According to Thinkstep, the lifecycle emissions of LNG-fueled two-stroke engines offer a 14-21 percent reduction in net GHG emissions relative to HFO in two-stroke engines. The reduction is even more favorable when considering post-2020 sulfur requirements: exhaust scrubbers increase the GHG emissions of HFO fuel operation, and the study estimates that LNG's GHG advantage widens by an additional percentage point when compared with a scrubber-equipped ship. 

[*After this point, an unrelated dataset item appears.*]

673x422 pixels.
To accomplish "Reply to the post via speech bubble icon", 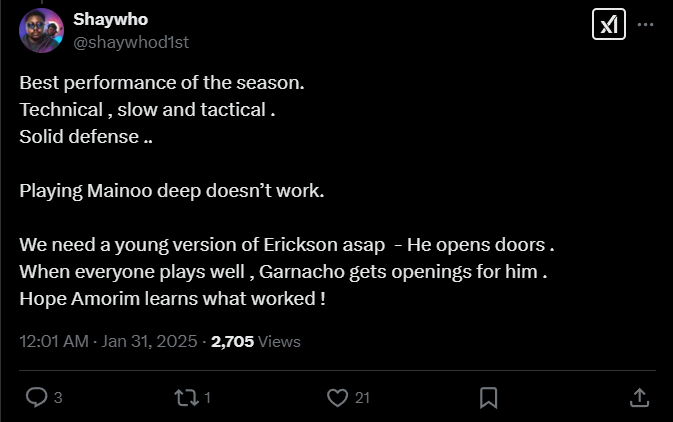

Not all studies have reached similar results. In a recent review by Imperial College London, researchers found a relatively limited GHG reduction benefit for using LNG as a marine fuel. The studies examined in the review indicated that LNG's GHG profile is "six percent lower on average [than HFO] and ten percent lower when comparing lowest estimates." In addition, the metastudy found that "at worst, natural gas fueled [ships] may have lifecycle emissions exceeding" HFO-fueled ships - especially for low pressure dual fuel (LPDF) engines, which tend to release more uncombusted methane. 

The authors acknowledged that the results of any study of this nature are contingent on input variables. "GHG emissions are highly dependent on the application and hence engine technology," Thinkpoint wrote. "General statements on the GHG of LNG as marine fuel can therefore be rather misleading and special care has to be taken when comparing the results."